Portas, sempre o mais
arguto e com maior intuição política, é claro no seu fino apelo a uma diplomacia
mais inteligente na supervisão e negociação do acordo de resgate financeiro. Percebeu
(ao fim de tanto tempo, como é possível …) que o teatro das negociações se
alterou, que há mais nuances, que o FMI tem hoje uma visão dos efeitos da
abordagem seguida na economia mundial mais matizada, por mais estrangulamentos
que existam na instituição entre o seu pensamento no topo e a sua transmissão
aos múltiplos processos em que a instituição está envolvida. É tempo demais
para compreender essa inevitabilidade. Aliás, ao contrário do que muito boa
gente hoje rendida à crítica do mito da austeridade expansionista então admitiu
(incluindo aqui gente como Vasco Pulido Valente e José Pacheco Pereira), a
eleição de Hollande representou uma significativa mudança no teatro das
negociações. O desdém com que essas personalidades então receberam essa eleição
deve-lhes hoje causar algum amargo de boca. Não perceberam que na eleição de
Hollande havia duas dimensões: a francesa “tout
court” sobre a qual podemos alimentar reservas e a europeia, na qual a emergência
de novas nuances era imediata e cristalina.
Nos outros dois
protagonistas da peça (tudo o resto são papéis menores sem qualquer influência
no desenvolvimento da trama que nos tem tramado), Passos e Gaspar, há
comportamentos diferenciados.

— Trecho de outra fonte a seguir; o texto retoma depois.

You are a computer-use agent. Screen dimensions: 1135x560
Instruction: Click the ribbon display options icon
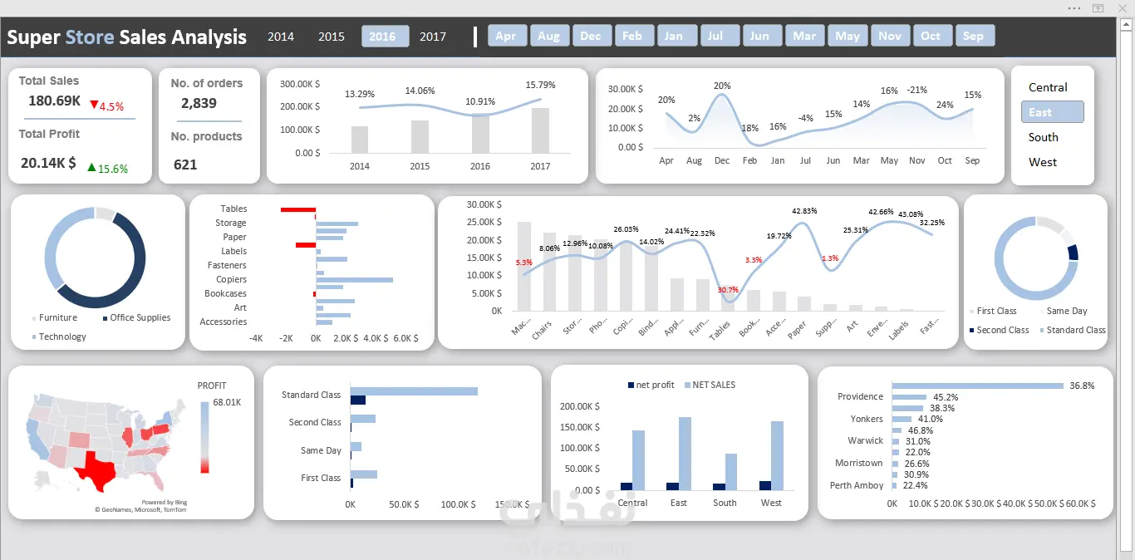[1098, 7]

Gaspar, fiel ao guião inicial, permanece agarrado
ao seu papel de bom funcionário chegado de Frankfurt, até que alguém lhe diga
chega e o devolvam à origem. Passos dá sinais de querer (?) mudar de guião,
sobretudo porque começa a perceber (?) que a incompressibilidade da despesa é
algo que as suas convicções pré-eleitorais e sem experiência de governação
estariam longe de antecipar. E lança nesse sentido a ideia da refundação do
acordo, que não é mais do que um projeto de refundação do Estado, procurando
para isso sensibilizar o PS.
Há aqui que distinguir
com clareza duas coisas. Uma consiste na discussão do tema em abstrato, ou
seja, independentemente da experiência e prática de quem o propõe. Outra,
completamente distinta, consiste em discuti-la e projetá-la no tempo e situações
concretas da sociedade portuguesa.
No primeiro plano,
penso que mais tarde ou mais cedo não escaparemos a esse debate. Para isso
propus em posts anteriores o referencial do peso e do papel do Estado. A formulação
não é minha. Estou bem acompanhado. Penso que foi Stiglitz o primeiro a formulá-lo
nestes termos a propósito das crises asiáticas dos fins dos anos 90.
No segundo plano, porém,
Passos Coelho não tem moral para o propor agora, pois a sua abordagem ao
memorando da Troika é de quem quer utilizá-lo como veículo oculto de passagem
de um projeto de desmantelamento do Estado e do serviço público sem escrutínio
político democrático. Como tenho dito, esta gente não é de confiança, o que não
significa que parte dos que os antecederam o fossem. Quem propõe nos termos que
o fez a subida da TSU, quem propõe experimentalismo social e recua no dia
seguinte sabe-se lá por que razão, quem usa e despreza instrumentalmente a
concertação social não tem condições para propor à oposição no arco da governação
a refundação do Estado e do acordo. Não é que o tema não seja vital. Há domínios
em que o papel do Estado terá de significar peso desse mesmo Estado. Mas há
outros em que um papel mais consistente e determinado a prazo pode significar
até um menor peso. O problema está na credibilidade de quem o propõe. Mas já
agora tal refundação é indissociável de um pacto em torno de políticas de
crescimento.
O PS, certamente reforçado
por um coro tão alargado de opiniões em torno da necessidade de conjugar a
abordagem com a questão europeia, dará por certo o devido troco a este golpe de
rins de última circunstância, a este apelo de quem se vê forçado a contradizer
toda a rábula do aluno disciplinado. Nas condições em que estamos, é no plano
do escrutínio político democrático que o debate tem de ser necessariamente
feito. Só nesse plano Passos Coelho (se subsistir) terá moral para apresentar então,
preto no branco, o seu projeto (?) de minimização do peso e do papel do Estado
e pugnar, assim o entenda, por que seja sufragado eleitoralmente.